Корабельные офицеры редко имели возможность пообщаться с детьми. Приходили домой поздно вечером, когда дети уже спали, и уходили на службу рано утром, во время самого крепкого детского сна. Вся забота о семейном быте и воспитании детей ложилась на плечи жен. Как бы трудно ни было в океанских походах, мы знали – нас ждут дома. Теперь нашим женам выпало очередное испытание – девятимесячная разлука.

Вот как написал об этом периоде С. И. Быстров:

«Я вспоминаю эпизод на «Жгучем», когда перед выходом в дальнее плавание командир собрал офицеров в кают-компании на подведение итогов приготовления корабля. Недостатков оказалось немало. Командир был строг в оценке действий подчиненных. Каждый из названных вставал с беспокойством, а садился вспотевшим. Казалось, Кибкало хватил через край – так напряжена была обстановка в кают-компании. А ведь офицеры устали, они несколько недель вкалывали, не покладая рук. Даже домой им в эти дни не удавалось сходить. Впереди несколько месяцев океана – «закручивая гайки» в такой ситуации, очень легко «сорвать резьбу».

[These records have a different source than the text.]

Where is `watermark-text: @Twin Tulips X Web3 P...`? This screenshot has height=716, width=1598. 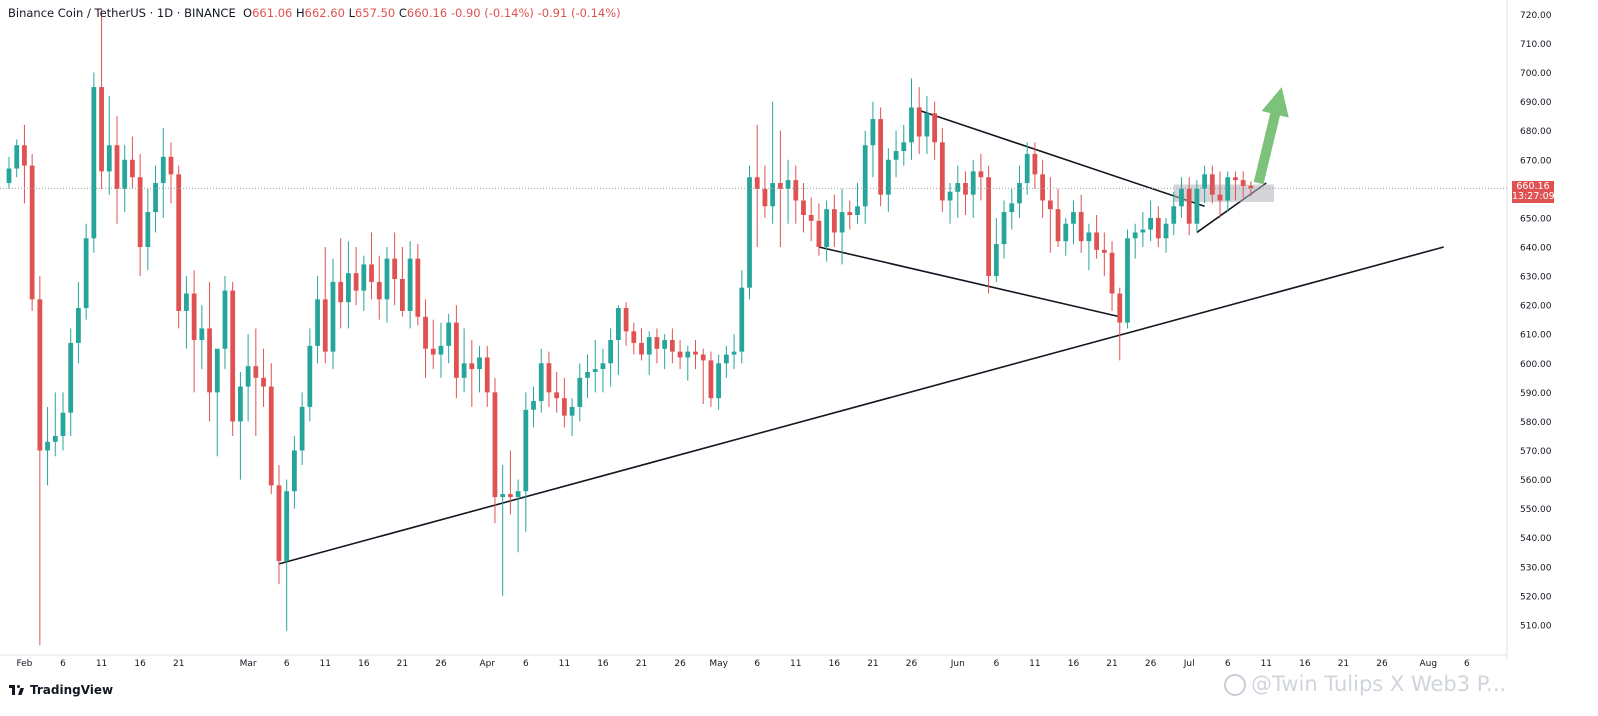 watermark-text: @Twin Tulips X Web3 P... is located at coordinates (1379, 684).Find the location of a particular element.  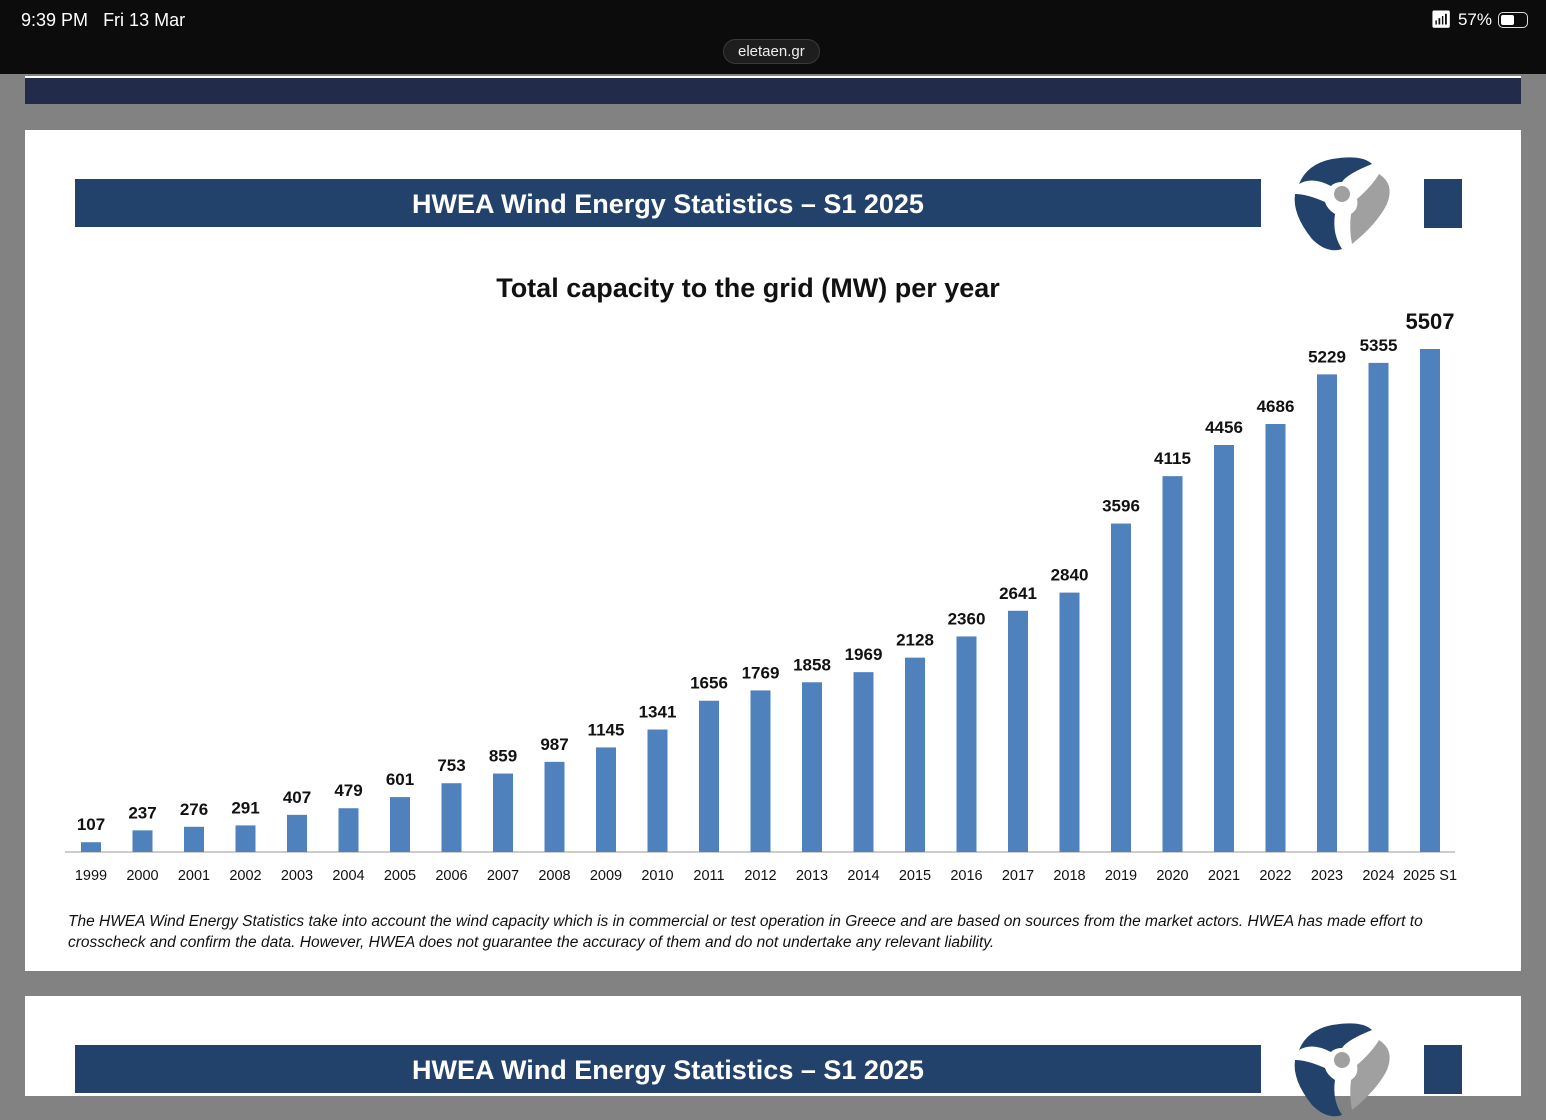

x-tick-label: 2020 is located at coordinates (1172, 876). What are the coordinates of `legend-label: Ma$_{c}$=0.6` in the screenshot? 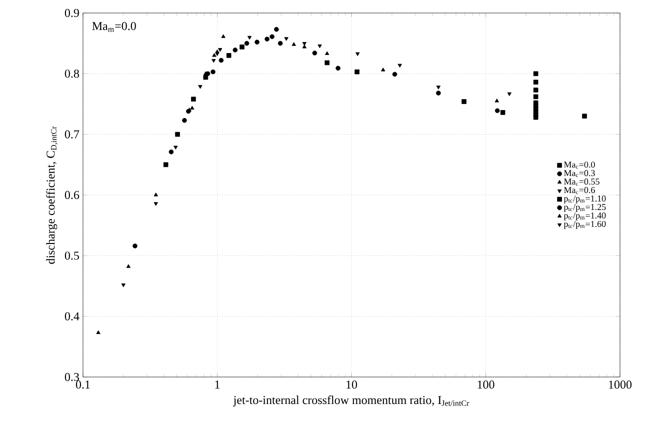 It's located at (580, 190).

С тревогой начал я поглядывать на своего разбушевавшегося приятеля, его побелевшие от гнева поджатые губы, не прищуренные, а холодно-чужие глаза. Его хлесткие, язвительные слова, казалось, уже все испепелили.

И тогда он неожиданно хлопнул по столу:

– Вы довели меня до седых волос! Я стареть начал раньше времени. Иду по городу – на меня женщины внимания не обращают!..

И кают-компания облегченно вздохнула. Командир пошутил – и ему простились все обиды».